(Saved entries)
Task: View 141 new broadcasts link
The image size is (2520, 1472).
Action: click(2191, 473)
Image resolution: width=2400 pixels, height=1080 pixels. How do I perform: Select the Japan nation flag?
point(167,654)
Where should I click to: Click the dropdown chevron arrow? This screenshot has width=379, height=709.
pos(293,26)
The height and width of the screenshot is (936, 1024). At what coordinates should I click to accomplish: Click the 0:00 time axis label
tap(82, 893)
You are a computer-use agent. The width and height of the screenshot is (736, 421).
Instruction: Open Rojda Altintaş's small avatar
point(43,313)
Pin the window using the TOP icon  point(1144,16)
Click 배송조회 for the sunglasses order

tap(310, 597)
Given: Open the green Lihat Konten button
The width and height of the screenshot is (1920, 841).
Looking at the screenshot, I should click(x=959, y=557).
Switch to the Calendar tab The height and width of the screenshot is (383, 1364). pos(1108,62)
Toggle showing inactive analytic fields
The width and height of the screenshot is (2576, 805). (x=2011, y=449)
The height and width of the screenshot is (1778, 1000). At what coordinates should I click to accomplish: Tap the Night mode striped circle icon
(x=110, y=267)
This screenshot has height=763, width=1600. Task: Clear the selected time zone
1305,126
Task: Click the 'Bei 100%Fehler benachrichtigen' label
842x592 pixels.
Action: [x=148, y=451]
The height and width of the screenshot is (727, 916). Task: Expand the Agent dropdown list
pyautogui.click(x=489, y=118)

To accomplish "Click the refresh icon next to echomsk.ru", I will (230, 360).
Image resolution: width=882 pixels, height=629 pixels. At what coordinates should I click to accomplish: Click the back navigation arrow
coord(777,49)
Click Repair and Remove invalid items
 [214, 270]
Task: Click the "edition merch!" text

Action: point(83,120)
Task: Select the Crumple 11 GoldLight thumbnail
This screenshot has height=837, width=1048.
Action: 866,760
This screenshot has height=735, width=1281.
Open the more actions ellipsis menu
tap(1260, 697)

▶ _What you need to do_:
Rewrite the lines above, swapping every "pixels" for "px" and leaving everything else unchanged.

▶ _Answer to the task_:
Task: View 141 new broadcasts link
The image size is (2520, 1472).
Action: click(2191, 473)
Image resolution: width=2400 px, height=1080 px. How do I perform: Select the Japan nation flag?
point(167,654)
Where should I click to: Click the dropdown chevron arrow? This screenshot has width=379, height=709.
pos(293,26)
The height and width of the screenshot is (936, 1024). At what coordinates should I click to accomplish: Click the 0:00 time axis label
tap(82, 893)
You are a computer-use agent. The width and height of the screenshot is (736, 421).
Instruction: Open Rojda Altintaş's small avatar
point(43,313)
Pin the window using the TOP icon  point(1144,16)
Click 배송조회 for the sunglasses order

tap(310, 597)
Given: Open the green Lihat Konten button
The width and height of the screenshot is (1920, 841).
Looking at the screenshot, I should click(x=959, y=557).
Switch to the Calendar tab The height and width of the screenshot is (383, 1364). pos(1108,62)
Toggle showing inactive analytic fields
The width and height of the screenshot is (2576, 805). (x=2011, y=449)
The height and width of the screenshot is (1778, 1000). At what coordinates should I click to accomplish: Tap the Night mode striped circle icon
(x=110, y=267)
This screenshot has height=763, width=1600. Task: Clear the selected time zone
1305,126
Task: Click the 'Bei 100%Fehler benachrichtigen' label
842x592 px.
Action: [x=148, y=451]
The height and width of the screenshot is (727, 916). Task: Expand the Agent dropdown list
pyautogui.click(x=489, y=118)

To accomplish "Click the refresh icon next to echomsk.ru", I will (230, 360).
Image resolution: width=882 px, height=629 px. At what coordinates should I click to accomplish: Click the back navigation arrow
coord(777,49)
Click Repair and Remove invalid items
 [214, 270]
Task: Click the "edition merch!" text

Action: point(83,120)
Task: Select the Crumple 11 GoldLight thumbnail
This screenshot has height=837, width=1048.
Action: 866,760
This screenshot has height=735, width=1281.
Open the more actions ellipsis menu
tap(1260, 697)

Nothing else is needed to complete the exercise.